Information given
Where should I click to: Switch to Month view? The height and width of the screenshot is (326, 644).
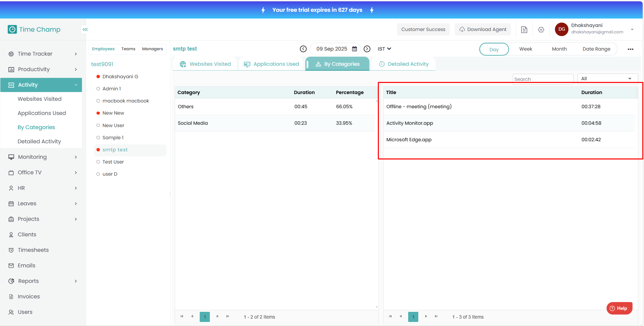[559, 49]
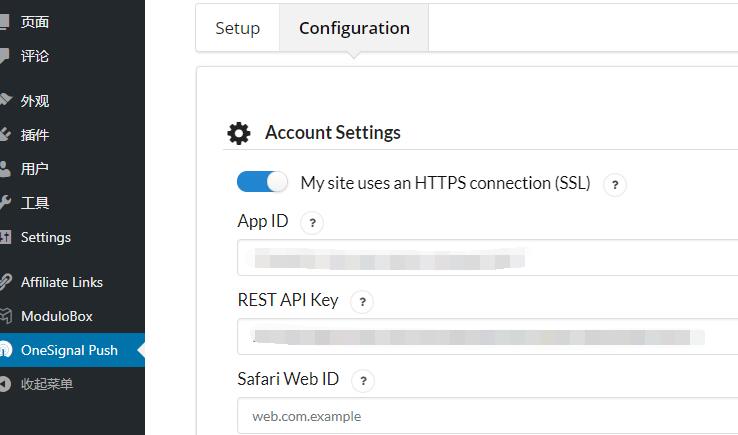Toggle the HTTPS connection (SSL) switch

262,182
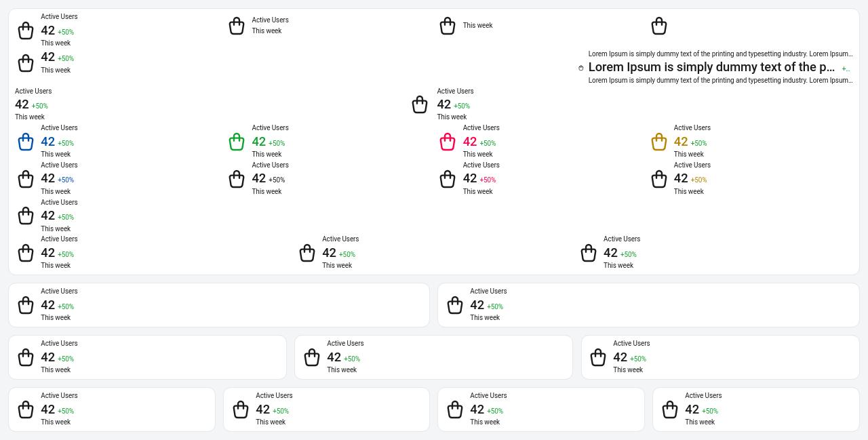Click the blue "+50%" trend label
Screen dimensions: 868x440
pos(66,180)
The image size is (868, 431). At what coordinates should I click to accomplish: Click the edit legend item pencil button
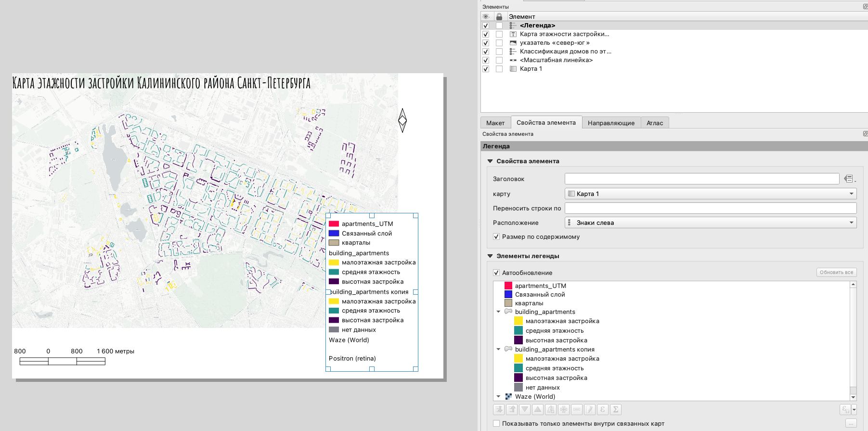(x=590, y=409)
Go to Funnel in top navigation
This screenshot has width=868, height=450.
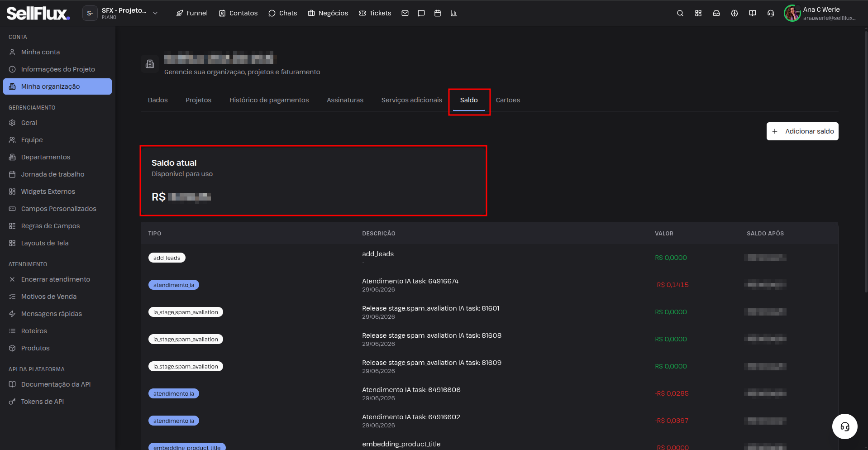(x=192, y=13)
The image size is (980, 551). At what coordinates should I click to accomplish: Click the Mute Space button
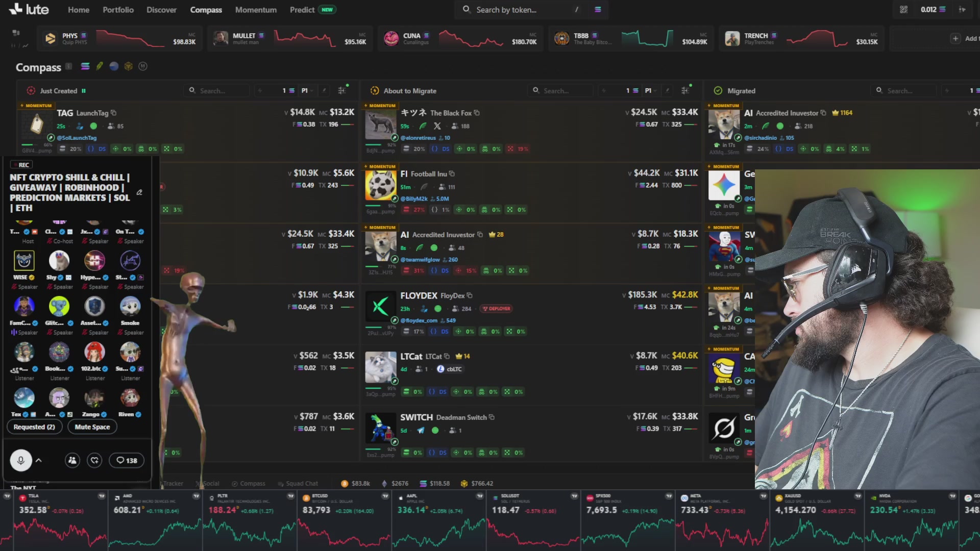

Aim of the exercise
The task requires the full listing to be given again verbatim, without its pictures.

Response to the task
Where should I click to: Switch to Month view? The height and width of the screenshot is (326, 644).
[559, 49]
Toggle the HTTPS connection (SSL) switch

262,182
Click the blue "+50%" trend label
Screen dimensions: 868x440
pos(66,180)
The image size is (868, 431). At what coordinates should I click to accomplish: Click the edit legend item pencil button
(x=590, y=409)
Go to Funnel in top navigation
This screenshot has width=868, height=450.
(x=192, y=13)
The image size is (980, 551). At what coordinates should I click to accomplish: Click the Mute Space button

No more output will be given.